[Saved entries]
BEGIN
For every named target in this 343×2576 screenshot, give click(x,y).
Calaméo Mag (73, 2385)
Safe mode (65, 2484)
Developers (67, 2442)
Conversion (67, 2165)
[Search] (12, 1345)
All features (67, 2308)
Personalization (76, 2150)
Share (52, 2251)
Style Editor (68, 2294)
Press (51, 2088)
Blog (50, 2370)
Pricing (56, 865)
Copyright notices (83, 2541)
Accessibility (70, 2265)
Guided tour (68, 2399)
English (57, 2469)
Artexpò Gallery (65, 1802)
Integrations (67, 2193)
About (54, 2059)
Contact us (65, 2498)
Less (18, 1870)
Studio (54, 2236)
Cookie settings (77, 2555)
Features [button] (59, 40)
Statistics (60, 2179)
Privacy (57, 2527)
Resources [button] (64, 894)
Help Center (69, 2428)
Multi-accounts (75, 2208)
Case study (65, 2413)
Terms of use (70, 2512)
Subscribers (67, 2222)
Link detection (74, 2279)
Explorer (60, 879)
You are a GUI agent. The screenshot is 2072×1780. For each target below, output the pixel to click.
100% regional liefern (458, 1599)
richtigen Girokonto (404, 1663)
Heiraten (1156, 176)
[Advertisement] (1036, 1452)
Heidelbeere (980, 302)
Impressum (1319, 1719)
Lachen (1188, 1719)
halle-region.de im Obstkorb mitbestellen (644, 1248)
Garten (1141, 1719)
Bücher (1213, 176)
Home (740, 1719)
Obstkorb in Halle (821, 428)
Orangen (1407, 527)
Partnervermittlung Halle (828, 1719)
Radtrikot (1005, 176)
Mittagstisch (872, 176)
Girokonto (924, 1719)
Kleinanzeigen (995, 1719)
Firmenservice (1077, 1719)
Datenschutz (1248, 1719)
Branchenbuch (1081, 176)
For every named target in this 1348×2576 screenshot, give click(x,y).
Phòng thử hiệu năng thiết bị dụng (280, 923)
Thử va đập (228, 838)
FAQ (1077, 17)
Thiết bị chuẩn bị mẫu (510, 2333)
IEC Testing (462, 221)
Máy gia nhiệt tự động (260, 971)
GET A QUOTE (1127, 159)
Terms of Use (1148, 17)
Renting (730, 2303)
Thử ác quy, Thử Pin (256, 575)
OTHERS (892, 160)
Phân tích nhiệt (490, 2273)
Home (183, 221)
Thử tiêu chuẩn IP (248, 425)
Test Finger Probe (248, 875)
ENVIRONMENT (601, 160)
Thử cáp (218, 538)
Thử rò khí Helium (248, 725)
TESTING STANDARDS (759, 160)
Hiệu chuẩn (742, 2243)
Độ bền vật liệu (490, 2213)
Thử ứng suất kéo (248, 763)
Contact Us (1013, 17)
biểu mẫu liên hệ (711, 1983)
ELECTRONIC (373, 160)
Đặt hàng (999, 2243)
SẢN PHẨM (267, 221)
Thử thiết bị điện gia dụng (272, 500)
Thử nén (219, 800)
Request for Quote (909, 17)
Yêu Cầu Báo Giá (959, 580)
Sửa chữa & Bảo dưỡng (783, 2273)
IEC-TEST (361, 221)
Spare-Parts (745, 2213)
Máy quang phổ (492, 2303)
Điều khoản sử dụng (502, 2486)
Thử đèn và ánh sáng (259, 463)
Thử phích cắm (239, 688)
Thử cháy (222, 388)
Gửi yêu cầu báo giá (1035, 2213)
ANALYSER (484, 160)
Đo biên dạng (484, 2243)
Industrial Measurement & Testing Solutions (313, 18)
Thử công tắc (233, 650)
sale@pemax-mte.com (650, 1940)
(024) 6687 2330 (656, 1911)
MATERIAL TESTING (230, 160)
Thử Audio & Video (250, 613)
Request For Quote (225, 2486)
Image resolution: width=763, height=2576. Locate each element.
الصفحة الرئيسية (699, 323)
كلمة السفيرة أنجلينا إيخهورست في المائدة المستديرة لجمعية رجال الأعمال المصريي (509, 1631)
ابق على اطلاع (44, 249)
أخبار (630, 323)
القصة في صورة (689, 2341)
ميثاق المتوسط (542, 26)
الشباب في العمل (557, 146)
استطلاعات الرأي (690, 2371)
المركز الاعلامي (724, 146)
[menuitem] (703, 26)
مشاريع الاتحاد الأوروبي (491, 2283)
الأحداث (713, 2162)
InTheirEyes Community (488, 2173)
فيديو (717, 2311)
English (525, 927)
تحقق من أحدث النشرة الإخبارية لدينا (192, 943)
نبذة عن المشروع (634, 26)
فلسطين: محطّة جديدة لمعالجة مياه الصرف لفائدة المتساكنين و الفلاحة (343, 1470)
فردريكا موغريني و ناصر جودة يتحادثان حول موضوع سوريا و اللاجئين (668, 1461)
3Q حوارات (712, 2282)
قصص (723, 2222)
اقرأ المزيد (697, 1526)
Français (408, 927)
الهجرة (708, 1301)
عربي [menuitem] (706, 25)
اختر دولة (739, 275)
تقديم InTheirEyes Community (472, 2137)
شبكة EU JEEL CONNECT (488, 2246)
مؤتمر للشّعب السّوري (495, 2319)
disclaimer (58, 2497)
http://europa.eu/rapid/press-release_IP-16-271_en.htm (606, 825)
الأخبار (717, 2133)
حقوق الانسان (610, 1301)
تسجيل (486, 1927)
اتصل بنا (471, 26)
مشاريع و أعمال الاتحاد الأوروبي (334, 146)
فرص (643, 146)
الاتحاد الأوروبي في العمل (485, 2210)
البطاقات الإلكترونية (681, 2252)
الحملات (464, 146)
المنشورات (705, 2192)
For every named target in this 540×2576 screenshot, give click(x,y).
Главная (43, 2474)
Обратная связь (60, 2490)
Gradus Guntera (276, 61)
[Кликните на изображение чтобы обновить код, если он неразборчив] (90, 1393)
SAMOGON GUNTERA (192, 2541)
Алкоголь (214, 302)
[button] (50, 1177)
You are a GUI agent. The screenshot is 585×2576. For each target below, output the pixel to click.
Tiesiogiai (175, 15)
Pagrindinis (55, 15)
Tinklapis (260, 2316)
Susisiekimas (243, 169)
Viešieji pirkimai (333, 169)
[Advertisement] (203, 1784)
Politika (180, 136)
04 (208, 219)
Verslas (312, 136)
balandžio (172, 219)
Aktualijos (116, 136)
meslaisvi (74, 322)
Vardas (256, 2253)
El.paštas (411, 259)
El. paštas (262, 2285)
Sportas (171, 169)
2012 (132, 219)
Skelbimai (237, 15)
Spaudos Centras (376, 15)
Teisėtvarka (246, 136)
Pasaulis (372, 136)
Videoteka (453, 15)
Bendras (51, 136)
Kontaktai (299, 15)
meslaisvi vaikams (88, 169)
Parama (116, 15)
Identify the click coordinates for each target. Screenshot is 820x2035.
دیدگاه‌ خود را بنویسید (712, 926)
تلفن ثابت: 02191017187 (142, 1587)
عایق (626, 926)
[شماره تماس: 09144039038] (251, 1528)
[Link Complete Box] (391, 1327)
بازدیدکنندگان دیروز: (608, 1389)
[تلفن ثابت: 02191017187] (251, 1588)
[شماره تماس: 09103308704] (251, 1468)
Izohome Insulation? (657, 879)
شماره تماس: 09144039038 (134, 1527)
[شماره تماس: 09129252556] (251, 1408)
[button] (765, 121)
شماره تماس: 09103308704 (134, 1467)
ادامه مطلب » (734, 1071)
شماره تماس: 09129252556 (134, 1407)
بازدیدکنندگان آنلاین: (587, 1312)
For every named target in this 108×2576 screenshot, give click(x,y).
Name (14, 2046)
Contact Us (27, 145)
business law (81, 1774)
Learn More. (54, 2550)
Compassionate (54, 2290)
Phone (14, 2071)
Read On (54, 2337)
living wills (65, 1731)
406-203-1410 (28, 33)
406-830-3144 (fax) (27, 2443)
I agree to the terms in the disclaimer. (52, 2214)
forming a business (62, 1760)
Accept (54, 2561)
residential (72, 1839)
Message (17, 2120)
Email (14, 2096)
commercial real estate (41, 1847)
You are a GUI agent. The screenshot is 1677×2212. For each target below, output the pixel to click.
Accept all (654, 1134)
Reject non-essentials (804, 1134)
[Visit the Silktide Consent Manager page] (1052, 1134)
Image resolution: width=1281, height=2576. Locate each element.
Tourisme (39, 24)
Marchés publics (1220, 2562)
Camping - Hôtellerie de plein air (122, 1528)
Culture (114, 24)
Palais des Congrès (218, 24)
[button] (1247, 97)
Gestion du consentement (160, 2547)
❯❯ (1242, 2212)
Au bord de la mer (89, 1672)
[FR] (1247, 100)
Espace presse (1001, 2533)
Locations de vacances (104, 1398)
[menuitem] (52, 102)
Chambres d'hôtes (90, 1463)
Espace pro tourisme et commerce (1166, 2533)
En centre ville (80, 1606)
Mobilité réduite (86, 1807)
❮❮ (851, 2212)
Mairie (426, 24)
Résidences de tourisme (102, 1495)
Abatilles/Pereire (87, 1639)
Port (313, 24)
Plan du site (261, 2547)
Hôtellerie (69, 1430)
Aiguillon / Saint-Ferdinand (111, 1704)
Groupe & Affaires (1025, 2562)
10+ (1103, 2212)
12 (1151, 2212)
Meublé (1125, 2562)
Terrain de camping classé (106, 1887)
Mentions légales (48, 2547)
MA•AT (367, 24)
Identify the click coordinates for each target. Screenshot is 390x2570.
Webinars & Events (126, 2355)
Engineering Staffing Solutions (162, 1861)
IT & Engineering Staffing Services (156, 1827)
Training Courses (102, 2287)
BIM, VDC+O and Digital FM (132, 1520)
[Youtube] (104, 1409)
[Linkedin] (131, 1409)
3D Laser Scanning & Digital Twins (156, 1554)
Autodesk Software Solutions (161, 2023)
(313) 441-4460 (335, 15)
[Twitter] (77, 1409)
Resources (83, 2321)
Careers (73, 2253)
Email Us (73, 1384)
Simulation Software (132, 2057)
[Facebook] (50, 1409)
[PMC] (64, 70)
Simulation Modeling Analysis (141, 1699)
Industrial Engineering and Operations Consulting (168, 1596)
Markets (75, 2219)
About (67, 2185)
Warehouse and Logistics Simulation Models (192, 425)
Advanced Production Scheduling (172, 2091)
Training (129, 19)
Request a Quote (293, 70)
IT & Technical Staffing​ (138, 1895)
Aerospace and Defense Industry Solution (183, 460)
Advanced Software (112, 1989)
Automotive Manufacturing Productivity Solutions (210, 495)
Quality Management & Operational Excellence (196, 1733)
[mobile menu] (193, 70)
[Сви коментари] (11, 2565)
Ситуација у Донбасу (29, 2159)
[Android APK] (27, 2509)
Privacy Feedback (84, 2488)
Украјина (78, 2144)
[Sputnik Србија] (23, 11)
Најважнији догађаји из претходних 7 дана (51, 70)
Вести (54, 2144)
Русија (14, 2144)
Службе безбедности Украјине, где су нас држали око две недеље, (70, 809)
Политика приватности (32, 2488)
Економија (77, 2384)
END
WORK TO BE COMPLETED:
Look back at the entries above. Retype the line with "Read On (54, 2337)", the line with "commercial real estate (41, 1847)", and all lines in between.

EXERCISE SOLUTION:
Read On (54, 2337)
living wills (65, 1731)
406-203-1410 (28, 33)
406-830-3144 (fax) (27, 2443)
I agree to the terms in the disclaimer. (52, 2214)
forming a business (62, 1760)
Accept (54, 2561)
residential (72, 1839)
Message (17, 2120)
Email (14, 2096)
commercial real estate (41, 1847)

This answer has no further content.